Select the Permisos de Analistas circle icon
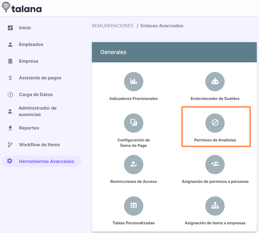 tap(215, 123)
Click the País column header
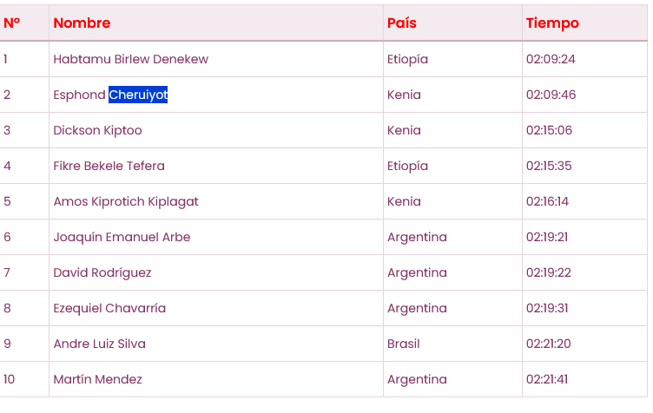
* * * * * * * * *
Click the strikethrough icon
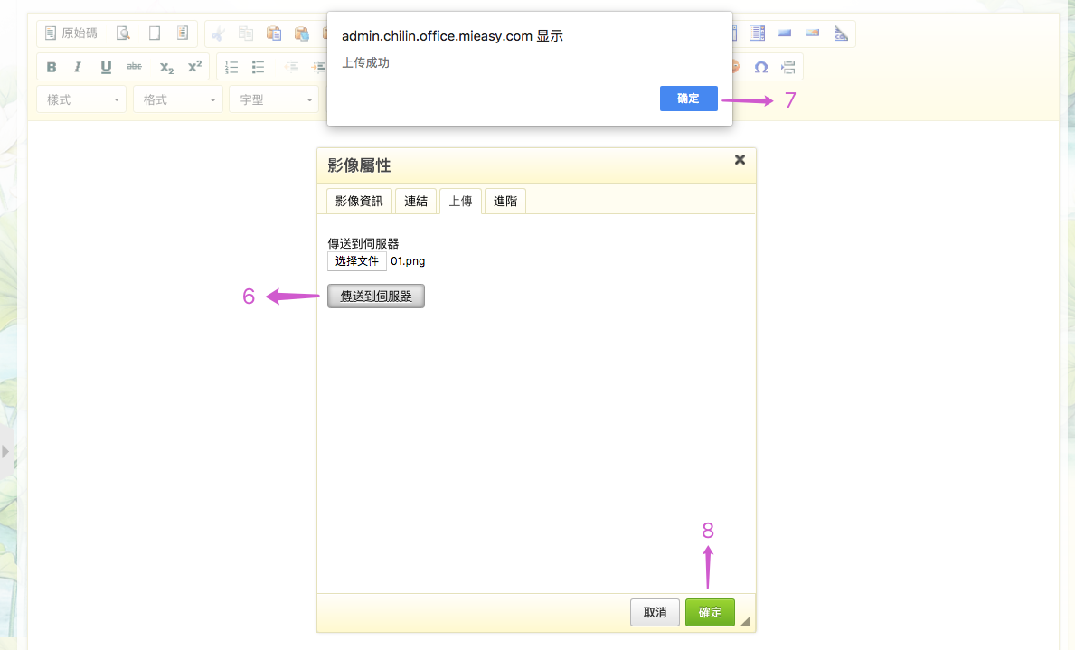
* * * * * * * * *
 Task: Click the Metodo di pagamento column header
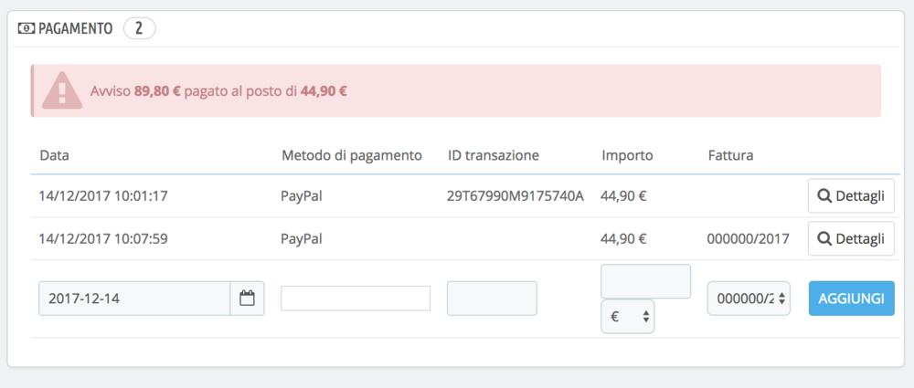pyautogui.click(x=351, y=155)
* * * * * * * * *
__ASSIGNED TASK__
Repeat exactly the stretch of the listing above that starts with the line holding "Select the Permisos de Analistas circle icon" and finishes with the line holding "Click the País column header", both included. Skip every picture.

__REPLY TO THE EXERCISE__
Select the Permisos de Analistas circle icon
 tap(215, 123)
Click the País column header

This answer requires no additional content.